• Required action
The first line of the entries below, the line containing "Business Terms and Conditions (603, 2045)", and every line between them should be repeated exactly, and nothing else.

• Pixel coordinate grounding data
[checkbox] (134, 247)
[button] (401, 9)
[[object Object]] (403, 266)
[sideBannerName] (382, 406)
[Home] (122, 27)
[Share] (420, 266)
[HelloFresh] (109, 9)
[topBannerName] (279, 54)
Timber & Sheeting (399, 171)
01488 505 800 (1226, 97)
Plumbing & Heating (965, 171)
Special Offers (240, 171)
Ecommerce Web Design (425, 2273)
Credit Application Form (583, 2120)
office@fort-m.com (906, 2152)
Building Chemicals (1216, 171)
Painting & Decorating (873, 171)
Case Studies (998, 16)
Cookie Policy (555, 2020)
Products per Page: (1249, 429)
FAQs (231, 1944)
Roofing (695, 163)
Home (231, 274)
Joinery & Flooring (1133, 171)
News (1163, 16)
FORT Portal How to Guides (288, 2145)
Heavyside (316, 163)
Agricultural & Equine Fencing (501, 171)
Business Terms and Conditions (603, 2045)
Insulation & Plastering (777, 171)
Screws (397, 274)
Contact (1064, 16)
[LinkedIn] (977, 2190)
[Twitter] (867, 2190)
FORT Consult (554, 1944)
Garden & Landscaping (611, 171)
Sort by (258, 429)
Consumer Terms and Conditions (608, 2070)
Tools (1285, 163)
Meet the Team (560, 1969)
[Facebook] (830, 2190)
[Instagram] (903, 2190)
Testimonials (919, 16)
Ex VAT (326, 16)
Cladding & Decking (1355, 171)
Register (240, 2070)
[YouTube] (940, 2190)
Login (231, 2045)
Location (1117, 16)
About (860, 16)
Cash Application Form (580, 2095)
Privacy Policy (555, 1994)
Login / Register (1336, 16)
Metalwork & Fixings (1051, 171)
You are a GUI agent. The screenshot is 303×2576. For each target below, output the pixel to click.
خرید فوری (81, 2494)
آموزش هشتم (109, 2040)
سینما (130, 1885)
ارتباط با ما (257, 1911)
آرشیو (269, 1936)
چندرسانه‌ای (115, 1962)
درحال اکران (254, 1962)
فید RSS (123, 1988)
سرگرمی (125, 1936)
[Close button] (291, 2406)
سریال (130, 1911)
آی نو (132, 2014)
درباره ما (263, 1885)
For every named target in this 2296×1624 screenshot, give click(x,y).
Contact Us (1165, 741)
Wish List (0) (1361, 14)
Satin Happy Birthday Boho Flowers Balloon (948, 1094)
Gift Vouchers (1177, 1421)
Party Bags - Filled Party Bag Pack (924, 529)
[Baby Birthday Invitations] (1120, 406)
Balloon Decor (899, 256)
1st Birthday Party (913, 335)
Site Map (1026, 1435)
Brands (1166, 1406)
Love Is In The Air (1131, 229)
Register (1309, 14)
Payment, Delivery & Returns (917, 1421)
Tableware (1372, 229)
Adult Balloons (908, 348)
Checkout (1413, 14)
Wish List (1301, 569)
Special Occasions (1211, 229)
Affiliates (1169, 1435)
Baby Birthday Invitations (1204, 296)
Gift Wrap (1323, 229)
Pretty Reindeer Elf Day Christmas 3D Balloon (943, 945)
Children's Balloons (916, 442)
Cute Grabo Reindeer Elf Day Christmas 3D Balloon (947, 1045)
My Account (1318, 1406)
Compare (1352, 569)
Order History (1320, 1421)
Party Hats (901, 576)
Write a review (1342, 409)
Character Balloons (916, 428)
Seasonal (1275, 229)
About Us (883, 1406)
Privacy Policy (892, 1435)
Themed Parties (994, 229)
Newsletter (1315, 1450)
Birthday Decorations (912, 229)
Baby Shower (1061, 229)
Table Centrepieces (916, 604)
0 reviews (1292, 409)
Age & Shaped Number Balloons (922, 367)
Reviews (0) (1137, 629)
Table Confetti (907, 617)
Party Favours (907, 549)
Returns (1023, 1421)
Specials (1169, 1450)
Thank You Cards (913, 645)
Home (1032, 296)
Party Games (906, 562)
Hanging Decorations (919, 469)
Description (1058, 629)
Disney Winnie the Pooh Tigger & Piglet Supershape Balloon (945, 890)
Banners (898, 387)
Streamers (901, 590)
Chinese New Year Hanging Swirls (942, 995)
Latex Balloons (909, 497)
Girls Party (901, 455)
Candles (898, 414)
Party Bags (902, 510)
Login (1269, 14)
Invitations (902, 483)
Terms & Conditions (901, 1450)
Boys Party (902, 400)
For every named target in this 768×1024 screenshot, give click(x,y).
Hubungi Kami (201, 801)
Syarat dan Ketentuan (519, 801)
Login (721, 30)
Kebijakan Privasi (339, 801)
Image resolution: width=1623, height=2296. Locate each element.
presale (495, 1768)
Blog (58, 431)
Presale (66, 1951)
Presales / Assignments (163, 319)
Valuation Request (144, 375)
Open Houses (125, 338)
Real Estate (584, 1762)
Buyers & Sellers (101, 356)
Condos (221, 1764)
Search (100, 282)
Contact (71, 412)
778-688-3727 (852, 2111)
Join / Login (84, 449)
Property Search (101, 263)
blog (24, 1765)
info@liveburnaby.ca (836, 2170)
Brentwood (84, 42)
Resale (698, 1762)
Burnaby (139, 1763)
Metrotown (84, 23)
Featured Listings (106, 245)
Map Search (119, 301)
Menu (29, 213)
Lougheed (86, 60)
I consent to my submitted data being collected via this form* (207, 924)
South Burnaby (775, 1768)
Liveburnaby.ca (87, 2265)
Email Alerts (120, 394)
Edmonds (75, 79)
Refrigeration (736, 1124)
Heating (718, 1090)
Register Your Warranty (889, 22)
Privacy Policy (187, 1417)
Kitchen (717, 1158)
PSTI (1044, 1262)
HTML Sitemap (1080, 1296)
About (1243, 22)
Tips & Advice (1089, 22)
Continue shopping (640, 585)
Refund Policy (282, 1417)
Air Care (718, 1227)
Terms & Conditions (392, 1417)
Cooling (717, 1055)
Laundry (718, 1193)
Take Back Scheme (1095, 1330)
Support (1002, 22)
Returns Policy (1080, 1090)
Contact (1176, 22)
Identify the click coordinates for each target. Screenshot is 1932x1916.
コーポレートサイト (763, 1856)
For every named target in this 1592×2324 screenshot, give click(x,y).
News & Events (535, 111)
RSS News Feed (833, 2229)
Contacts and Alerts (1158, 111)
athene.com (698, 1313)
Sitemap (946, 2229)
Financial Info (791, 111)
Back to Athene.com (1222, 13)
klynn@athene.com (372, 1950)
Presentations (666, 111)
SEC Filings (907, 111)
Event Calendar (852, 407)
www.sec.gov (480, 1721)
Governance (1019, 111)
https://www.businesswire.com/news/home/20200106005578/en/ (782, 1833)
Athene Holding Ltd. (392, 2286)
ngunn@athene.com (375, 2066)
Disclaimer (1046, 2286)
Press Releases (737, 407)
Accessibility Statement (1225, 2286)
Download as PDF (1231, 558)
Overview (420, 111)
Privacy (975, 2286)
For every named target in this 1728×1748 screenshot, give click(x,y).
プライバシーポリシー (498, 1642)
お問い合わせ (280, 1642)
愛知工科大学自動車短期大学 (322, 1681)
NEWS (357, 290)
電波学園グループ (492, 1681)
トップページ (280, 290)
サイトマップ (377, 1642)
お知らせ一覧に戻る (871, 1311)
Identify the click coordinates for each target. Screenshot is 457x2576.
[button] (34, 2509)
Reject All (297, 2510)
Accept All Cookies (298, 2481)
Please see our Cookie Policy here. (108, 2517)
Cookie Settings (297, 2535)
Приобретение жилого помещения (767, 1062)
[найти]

• Exercise result
[checkbox] (134, 247)
[button] (401, 9)
[[object Object]] (403, 266)
[sideBannerName] (382, 406)
[Home] (122, 27)
[Share] (420, 266)
[HelloFresh] (109, 9)
[topBannerName] (279, 54)
Timber & Sheeting (399, 171)
01488 505 800 (1226, 97)
Plumbing & Heating (965, 171)
Special Offers (240, 171)
Ecommerce Web Design (425, 2273)
Credit Application Form (583, 2120)
office@fort-m.com (906, 2152)
Building Chemicals (1216, 171)
Painting & Decorating (873, 171)
Case Studies (998, 16)
Cookie Policy (555, 2020)
Products per Page: (1249, 429)
FAQs (231, 1944)
Roofing (695, 163)
Home (231, 274)
Joinery & Flooring (1133, 171)
News (1163, 16)
FORT Portal How to Guides (288, 2145)
Heavyside (316, 163)
Agricultural & Equine Fencing (501, 171)
Business Terms and Conditions (603, 2045)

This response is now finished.